White privilege is the ability for White people to maintain an elevated status in society that masks racial inequality. It’s described by anti-racist activist and founder of the National SEED Peggy McIntosh as White people in Western societies enjoying advantages that non-whites do not experience, as "an invisible package of unearned assets".
Experts define White privilege as a combination of exclusive standards and opinions that are supported by Whites in a way that continually reinforces social distance between groups on the basis of :
and Social Standing.
The way that both of these ideologies are perpetuated congruently is through different code words, phrasing, victim blaming, victim shaming, and harsh anti-immigration policies and practices. And, yes, there are Black people and other people of color who embrace these ideologies as well. They are the ones being paraded in front of other, non-submissive Black people. (Which, we’ll look at the “house negro” element in Part II.)
Covert White Supremacy’s three main components are comfort, control, and confidentiality.
White people who participate in this desire to be comfortable in all settings while maintaining some influential level of control over all situations, without acknowledging this power. Omitting acknowledgment of white privilege gives off the psychological effect that whites have somehow worked harder than non-whites and blacks must be lazy since statistically blacks are suffering a great deal in America. They pretended this was all natural.
These three components manifests themselves in various scenarios. They are not restricted to obvious positions like law enforcement or government. Often times, it was not the wealthy or elite that carried out the bulk of these practices. Their employees did. One such group of employees were home loan officers. White home loan officers carried out and maintained Covert, or “Polite White Supremacy” by using the subtle tactic of redlining (the practice of denying services, either directly or through selectively raising prices, to residents of certain areas based on the racial or ethnic composition of those areas, and is a direct descendant of gentrification).
Controlling the narrative with terms such as ‘black on black’ crime place a spotlight on black crimes, while omitting that ‘white on white’ crime is nearly identical statistically. Major news outlets rarely pay attention to black conferences for peace or organizations that uplift such as Black Girls Rock. As a result, the narrative continues that blacks don’t care about crimes or the well-being of black neighborhoods. The media outlets are quick to show up when there’s civil unrest, though.
Control the narrative = Control the perception.
The value of white lives influences the perception of good neighborhoods vs bad neighborhoods. The oversimplified assumption is that good neighborhoods have very little crime, while bad neighborhoods have high crime. This seems like common sense. Unfortunately, it’s slightly inaccurate.

▶ SET PROBLEM:
Answer these questions from the article on white privilege:
1. What are the three main components of Covert White Supremacy?
2. Which group of employees carried out redlining?
3. Which organization is named as one that uplifts?
The rows have nothing to do with this.

[Screenshot and document pointing data]
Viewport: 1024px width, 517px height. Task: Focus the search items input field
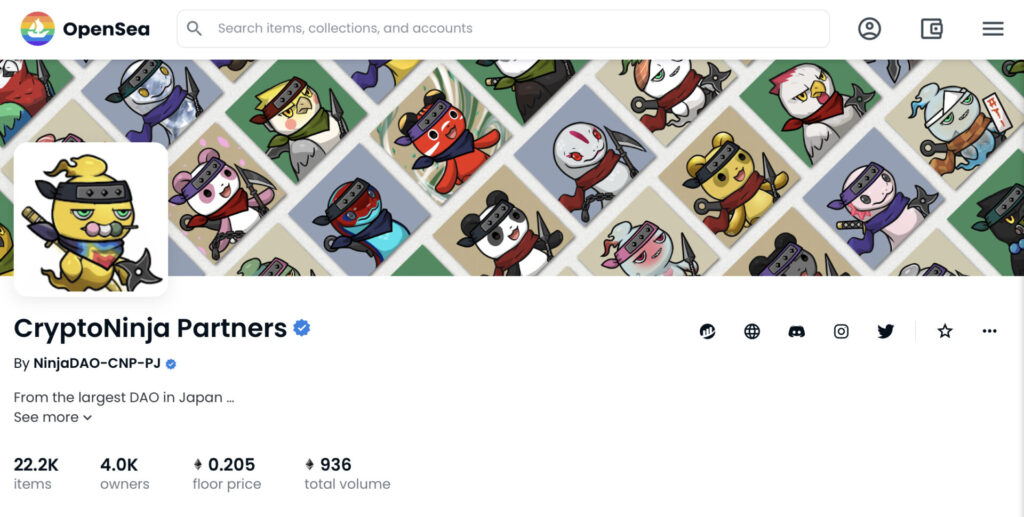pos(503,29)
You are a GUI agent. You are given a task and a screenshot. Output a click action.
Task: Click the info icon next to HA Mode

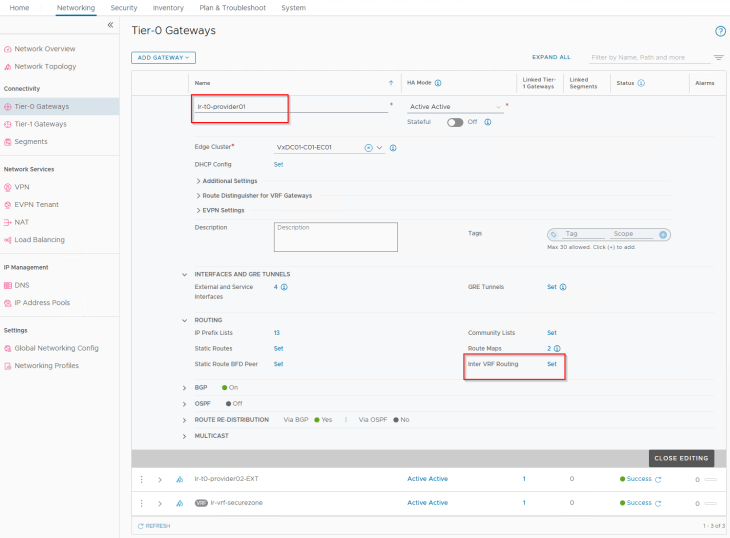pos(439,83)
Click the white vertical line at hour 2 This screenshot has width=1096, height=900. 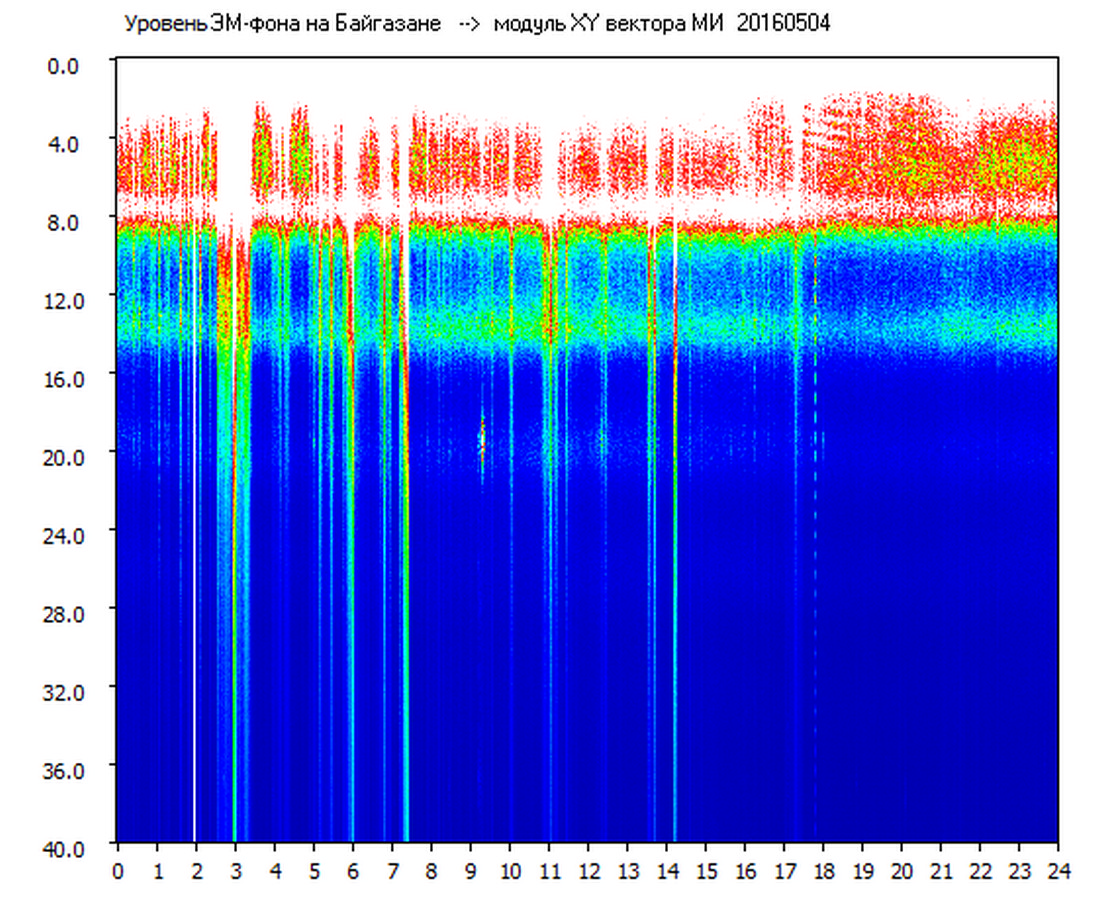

▶ RESPONSE TO THIS TASK:
1. Comfort, control, and confidentiality.
2. White home loan officers.
3. Black Girls Rock.